Может быть, тогда, у прозекторского стола, уже не пугаясь никакой умершей плоти, он ещё не потерял надежды увидеть то, что до него никто не увидел. Может быть, он шёл туда, чтобы научиться найти этот росток и потом, сидя в своём светлом и чистом кабинете с приветливым цветком на окне, говорить пациентам всех возрастов: « не волнуйтесь, это ничего страшного... вот, УЗИ показывает, что стебель ростка слегка только надломлен, и мы его срастим, - только недельку нужно пожить в мире из поцелуев и заботы, и всё срастётся, и вы ещё удивитесь, как выносливо это растение внутри вас, как многожды может оно быть надломленным и снова прорастать живой тканью... видите, эти розовые веточки?..вот, это и есть та самая соединительная ткань».  И родная жена уходит от доктора, из его кабинета,  и знает: сейчас соединительная ткань перламутровой нитью оплетёт надлом, и всё изменится.

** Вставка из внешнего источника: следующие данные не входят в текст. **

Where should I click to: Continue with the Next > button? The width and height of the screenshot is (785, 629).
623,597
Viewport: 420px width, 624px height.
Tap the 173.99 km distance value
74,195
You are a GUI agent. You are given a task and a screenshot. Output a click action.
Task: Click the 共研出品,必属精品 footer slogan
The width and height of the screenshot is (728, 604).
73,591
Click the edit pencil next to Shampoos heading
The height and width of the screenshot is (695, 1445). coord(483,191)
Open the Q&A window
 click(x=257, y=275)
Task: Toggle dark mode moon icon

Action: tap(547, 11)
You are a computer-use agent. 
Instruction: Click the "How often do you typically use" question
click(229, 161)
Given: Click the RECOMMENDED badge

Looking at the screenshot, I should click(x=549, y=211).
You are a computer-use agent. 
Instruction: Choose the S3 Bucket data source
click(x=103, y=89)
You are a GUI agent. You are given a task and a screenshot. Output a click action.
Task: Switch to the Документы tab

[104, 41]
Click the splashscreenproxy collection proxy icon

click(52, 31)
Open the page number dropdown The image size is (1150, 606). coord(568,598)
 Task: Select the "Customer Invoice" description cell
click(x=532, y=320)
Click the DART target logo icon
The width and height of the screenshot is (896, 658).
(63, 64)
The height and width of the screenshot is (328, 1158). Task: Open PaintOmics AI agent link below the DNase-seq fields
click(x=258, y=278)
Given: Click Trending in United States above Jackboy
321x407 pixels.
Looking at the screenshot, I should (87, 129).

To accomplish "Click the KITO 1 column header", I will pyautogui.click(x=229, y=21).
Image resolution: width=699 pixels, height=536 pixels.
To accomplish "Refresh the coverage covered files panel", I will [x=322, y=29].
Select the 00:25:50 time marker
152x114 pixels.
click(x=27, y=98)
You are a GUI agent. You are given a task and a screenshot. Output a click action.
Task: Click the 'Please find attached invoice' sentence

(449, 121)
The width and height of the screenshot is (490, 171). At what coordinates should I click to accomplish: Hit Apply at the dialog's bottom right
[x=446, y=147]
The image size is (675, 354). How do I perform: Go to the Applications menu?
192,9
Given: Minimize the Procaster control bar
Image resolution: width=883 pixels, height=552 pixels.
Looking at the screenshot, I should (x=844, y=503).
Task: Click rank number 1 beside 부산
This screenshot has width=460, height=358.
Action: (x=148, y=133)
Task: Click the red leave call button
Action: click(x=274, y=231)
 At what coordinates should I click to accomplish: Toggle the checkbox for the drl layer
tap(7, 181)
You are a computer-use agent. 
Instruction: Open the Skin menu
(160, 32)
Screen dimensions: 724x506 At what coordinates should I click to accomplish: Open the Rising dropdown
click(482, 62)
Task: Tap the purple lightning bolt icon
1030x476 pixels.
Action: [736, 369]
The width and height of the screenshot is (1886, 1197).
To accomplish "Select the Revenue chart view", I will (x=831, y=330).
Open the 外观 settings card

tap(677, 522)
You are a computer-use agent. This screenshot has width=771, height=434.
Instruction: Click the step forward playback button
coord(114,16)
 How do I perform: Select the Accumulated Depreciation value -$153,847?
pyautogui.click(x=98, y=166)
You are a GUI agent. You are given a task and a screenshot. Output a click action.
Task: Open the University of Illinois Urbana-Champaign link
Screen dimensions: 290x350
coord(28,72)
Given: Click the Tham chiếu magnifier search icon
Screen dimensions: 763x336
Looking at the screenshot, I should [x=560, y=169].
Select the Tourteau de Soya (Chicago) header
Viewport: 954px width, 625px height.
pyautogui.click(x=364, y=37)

И снова взгляд найдёт не уставшего и измученного поиском и стабильно несправедливой зарплатой, мужа, а мальчика с надменными губами, в которых столько откровений про неё саму и весь мир...  И не надо смертельной канцелярщины никаких ЗАГСов, где людям дают бумагу о том, что любовь безнадёжно утрачена.


Может быть, сам доктор сейчас мечтал об этом.  Думал, как же это могло бы всё изменить. Работники ЗАГСов со временем перестали бы думать про чужие разлуки, что «сколько бумаги уходит на этих идиотов с их заявлениями и расторжениями»...

 Отторжение мужчины от женщины и наоборот перестали бы фиксироваться как примета времени.  И настала бы эпоха вечной любви.


Но потом прошло много лет, и доктор устал смотреть во всякие отражения, которые ему шептали, что всё меняется, а росток так и не найден.  И, может быть, в один из дней какой-нибудь особенно равнодушной осени, он увидел, что место всё же есть.  Место для пустоты.  Такая тёмная складочка шириной в три миллиметра, - где-то под острой аркой нижних рёбер, в солнечном сплетении, откуда не дышится, если резко ударить кулаком в живую тёплую впадинку под хрупким кием. В этой пустоте умещается всё.  Всё, что человек видит, слышит, осознаёт.  Пустота впитывает мир и отдаёт миру до капли всё, что успела изменить внутри себя, и этот процесс вечен.


И тогда доктор смотрит на человека, и говорит, что перкуссия - больше не применима к сердцу, а применима к одной только музыке.  Перкуссия - такой, знаете, инструмент, который зёрнышками своих звуков усеивает мелодию над зелёными облаками старого парка.

Перкуссия, - это семена новой музыки, которые находят и высвечивают те её ноты, к которым стоило бы обратиться всем телом, и, подчинившись им, вплести себя в движение. И почувствовать в крошечной пустоте спрятанной под тоненькой мембраной человеческой кожи то, что Славка когда-то снисходительно разъяснял оглохшему от суеты миру: жизнь не заканчивается, и не заканчивается любовь, и с этим не ошибёшься.